As you prepare a your written application materials to use when entering the Academic Job Market, in addition to the standard Curriculum Vitae (CV), Cover Letter, and a diversity statements, you may be asked submit a Teaching Statement . In general, teaching statements help search committees gain an understanding about how you approach teaching courses in your academic discipline. This statement, that will include your philosophy towards teaching science, will give the reader a concise synopsis of the underpinnings and origins to your approach to teaching followed by the strategies you plan to use, and examples and evidence of your success.

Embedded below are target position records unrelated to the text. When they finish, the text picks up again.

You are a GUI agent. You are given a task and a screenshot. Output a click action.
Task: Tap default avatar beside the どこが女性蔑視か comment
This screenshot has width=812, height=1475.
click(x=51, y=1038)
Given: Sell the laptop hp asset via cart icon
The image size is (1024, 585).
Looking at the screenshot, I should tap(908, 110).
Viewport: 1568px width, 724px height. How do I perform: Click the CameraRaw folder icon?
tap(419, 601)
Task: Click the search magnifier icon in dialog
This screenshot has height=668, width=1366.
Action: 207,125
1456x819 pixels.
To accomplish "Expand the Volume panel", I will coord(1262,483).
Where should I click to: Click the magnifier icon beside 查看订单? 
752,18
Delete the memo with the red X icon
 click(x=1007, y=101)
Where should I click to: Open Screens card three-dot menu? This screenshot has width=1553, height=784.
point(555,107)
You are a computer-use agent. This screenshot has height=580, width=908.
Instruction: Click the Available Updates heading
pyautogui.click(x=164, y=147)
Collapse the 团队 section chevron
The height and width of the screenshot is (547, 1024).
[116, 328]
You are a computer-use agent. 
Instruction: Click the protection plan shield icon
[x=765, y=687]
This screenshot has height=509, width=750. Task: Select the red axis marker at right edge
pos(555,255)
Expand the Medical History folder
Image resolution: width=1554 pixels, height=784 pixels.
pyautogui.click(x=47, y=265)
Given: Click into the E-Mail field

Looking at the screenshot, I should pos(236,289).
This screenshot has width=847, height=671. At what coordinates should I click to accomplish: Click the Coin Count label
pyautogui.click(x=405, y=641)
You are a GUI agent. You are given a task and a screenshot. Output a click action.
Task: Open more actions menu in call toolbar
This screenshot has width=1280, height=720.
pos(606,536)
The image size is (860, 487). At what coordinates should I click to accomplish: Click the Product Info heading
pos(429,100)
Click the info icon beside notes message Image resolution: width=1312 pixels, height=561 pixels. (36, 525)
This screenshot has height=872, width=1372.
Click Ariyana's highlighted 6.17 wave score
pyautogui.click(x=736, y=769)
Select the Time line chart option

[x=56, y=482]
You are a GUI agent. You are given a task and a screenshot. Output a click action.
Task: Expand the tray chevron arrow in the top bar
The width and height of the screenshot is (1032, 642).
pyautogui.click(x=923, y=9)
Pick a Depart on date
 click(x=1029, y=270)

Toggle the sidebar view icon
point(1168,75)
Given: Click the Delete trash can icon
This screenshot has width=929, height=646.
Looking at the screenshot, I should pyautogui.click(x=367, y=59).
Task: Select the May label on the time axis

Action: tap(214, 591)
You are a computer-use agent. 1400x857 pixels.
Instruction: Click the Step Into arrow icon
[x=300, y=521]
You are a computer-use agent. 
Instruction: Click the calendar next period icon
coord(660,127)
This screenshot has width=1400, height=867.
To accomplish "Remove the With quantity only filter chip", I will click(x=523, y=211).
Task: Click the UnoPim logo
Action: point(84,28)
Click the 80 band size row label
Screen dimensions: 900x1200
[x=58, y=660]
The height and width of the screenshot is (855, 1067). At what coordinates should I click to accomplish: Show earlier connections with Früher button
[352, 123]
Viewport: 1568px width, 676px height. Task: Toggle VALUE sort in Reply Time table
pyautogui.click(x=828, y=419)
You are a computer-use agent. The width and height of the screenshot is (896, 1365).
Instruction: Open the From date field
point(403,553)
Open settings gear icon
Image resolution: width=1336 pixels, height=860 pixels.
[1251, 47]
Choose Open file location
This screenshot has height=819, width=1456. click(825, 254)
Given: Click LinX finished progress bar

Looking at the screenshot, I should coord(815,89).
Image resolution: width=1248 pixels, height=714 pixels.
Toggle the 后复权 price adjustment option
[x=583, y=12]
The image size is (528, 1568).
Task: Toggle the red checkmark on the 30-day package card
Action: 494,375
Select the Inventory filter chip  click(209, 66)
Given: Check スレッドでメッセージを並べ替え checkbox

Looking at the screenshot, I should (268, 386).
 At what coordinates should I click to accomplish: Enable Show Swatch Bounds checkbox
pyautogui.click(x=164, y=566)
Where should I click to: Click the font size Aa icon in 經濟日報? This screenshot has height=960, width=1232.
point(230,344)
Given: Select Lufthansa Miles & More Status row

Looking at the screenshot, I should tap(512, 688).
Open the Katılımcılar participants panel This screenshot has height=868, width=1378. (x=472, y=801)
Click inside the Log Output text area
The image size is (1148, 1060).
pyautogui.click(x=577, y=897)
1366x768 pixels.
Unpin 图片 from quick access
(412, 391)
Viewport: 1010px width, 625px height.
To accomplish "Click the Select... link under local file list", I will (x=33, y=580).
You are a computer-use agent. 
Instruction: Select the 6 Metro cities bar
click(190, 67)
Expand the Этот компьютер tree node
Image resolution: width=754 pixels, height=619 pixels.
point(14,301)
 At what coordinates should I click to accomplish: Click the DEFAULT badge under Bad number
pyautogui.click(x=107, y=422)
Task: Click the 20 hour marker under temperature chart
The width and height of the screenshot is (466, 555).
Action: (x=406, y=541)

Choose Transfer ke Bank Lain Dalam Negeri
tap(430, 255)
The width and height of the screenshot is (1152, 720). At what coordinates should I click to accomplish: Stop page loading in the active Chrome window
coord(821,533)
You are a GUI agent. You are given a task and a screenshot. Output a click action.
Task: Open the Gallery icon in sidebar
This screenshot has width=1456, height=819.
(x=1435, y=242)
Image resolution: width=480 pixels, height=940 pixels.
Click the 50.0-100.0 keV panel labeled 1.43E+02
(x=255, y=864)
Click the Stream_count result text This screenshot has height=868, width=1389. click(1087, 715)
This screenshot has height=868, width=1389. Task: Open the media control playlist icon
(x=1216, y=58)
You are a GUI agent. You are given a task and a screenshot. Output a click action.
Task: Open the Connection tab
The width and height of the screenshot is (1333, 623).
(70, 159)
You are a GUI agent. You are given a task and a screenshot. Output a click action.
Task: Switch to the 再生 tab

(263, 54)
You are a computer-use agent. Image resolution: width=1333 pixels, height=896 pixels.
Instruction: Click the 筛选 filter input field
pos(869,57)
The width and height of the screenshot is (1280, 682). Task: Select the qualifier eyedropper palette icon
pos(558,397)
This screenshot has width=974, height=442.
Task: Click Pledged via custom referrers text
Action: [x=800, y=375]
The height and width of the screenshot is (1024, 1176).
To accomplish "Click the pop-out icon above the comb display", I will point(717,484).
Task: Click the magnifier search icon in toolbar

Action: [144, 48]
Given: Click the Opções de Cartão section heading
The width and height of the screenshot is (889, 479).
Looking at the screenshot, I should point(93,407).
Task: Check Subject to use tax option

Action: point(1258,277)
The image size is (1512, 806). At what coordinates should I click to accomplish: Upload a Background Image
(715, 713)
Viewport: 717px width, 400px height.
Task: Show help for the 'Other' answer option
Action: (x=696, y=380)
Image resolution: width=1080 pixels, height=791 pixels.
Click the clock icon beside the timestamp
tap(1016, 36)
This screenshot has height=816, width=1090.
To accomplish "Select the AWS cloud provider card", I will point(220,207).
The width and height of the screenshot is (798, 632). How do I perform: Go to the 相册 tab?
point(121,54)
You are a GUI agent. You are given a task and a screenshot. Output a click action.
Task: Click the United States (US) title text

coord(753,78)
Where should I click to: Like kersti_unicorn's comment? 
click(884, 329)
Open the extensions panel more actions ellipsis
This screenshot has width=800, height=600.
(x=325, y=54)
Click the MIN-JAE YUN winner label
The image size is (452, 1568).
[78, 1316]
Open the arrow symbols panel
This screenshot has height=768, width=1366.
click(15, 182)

The authors of, The Academic Job Search Handbook (5th Edition), write that the Teaching Statement can be described as, “…a brief essay that will give a hiring committee an idea of what you actually do in the classroom. You will need to make some general statements but be sure to give some examples of things you have already done, or at least seen in practice, rather than give examples that are entirely hypothetical.”.
The NIH Office of Intramural Training and Education (OITE) recommends that you watch our video casts on the Academic Job Search Process before writing your statement. Strong teaching statements will:
- show clear evidence that you can “walk the walk”.
- communicate that you are student-centered.
- showcase your ability to teach to diverse learning styles
- demonstrate your ability to reflect about your role as a teacher.
- convey your enthusiasm for teaching.
For beginning instructors, Science Magazine provides some specific tips to the academic scientist who is starting the job market. The AAAS makes several suggestions to impress the search committee that include tailoring it to the institution, drawing form your personal experience learning science, and discussing what courses you would like to teach. To help you get started, jot down your responses to the following reflective questions as you begin or re-evaluate your teaching statement:
- Think back …Who or what experiences have influenced your approach to teaching?
- How do you teach science? How do you motivate students to learn?
- Do you teach differently to undergraduates, graduate, professionals?
- What methods, materials, techniques, technology will you use to support your teaching goals
- How will you teach to diverse audiences?
- Describe creative methods to teach in your field?
If you are new to teaching or need more experience teaching, the OITE offers the course Scientists Teaching Science that is an excellent program to help you begin to strategize and develop the skills for teaching in the profession including developing a teaching philosophy. If taken, this can be included as training in your teaching statement and on your CV.